Stored data

========

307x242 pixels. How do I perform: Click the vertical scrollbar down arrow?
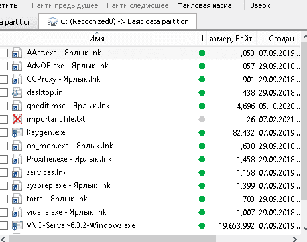click(305, 228)
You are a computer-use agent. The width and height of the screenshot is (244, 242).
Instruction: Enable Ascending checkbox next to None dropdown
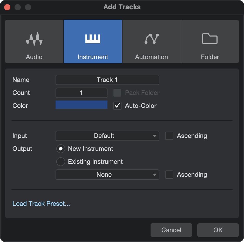pos(169,175)
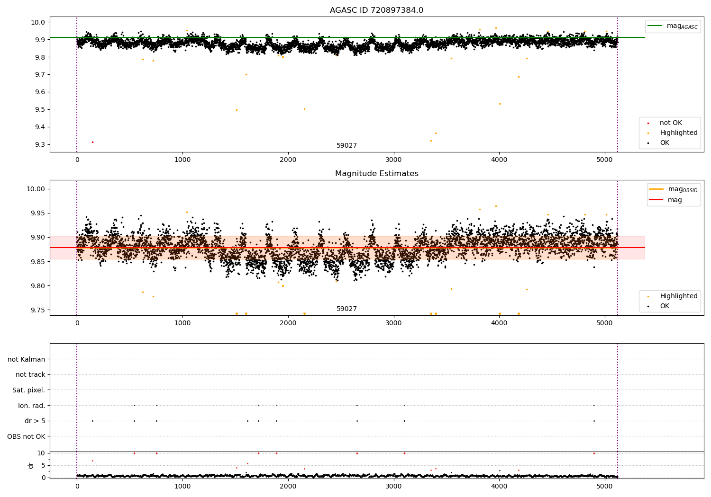
Task: Click the red mag legend line
Action: pyautogui.click(x=656, y=200)
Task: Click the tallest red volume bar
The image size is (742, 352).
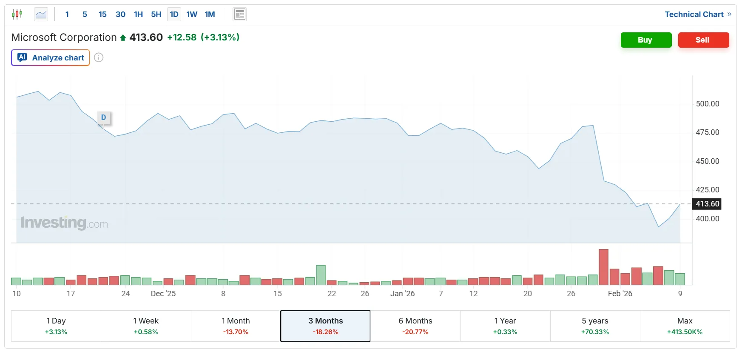Action: pos(603,267)
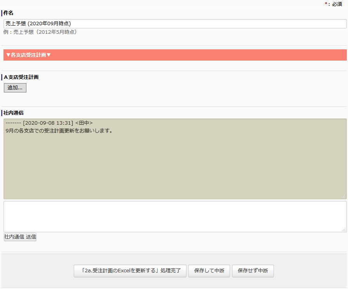Click the 件名 text input field
The width and height of the screenshot is (348, 289).
175,24
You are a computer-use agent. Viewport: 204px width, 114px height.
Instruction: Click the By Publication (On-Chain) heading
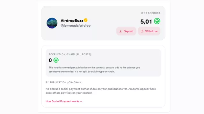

========

WORK REQUEST:
Pull out every line of the records that includes the string "computer".

YOUR SOLUTION:
You are a computer-use agent. The width and height of the screenshot is (244, 242).
You are a computer-use agent. Viewport: 204px width, 114px height.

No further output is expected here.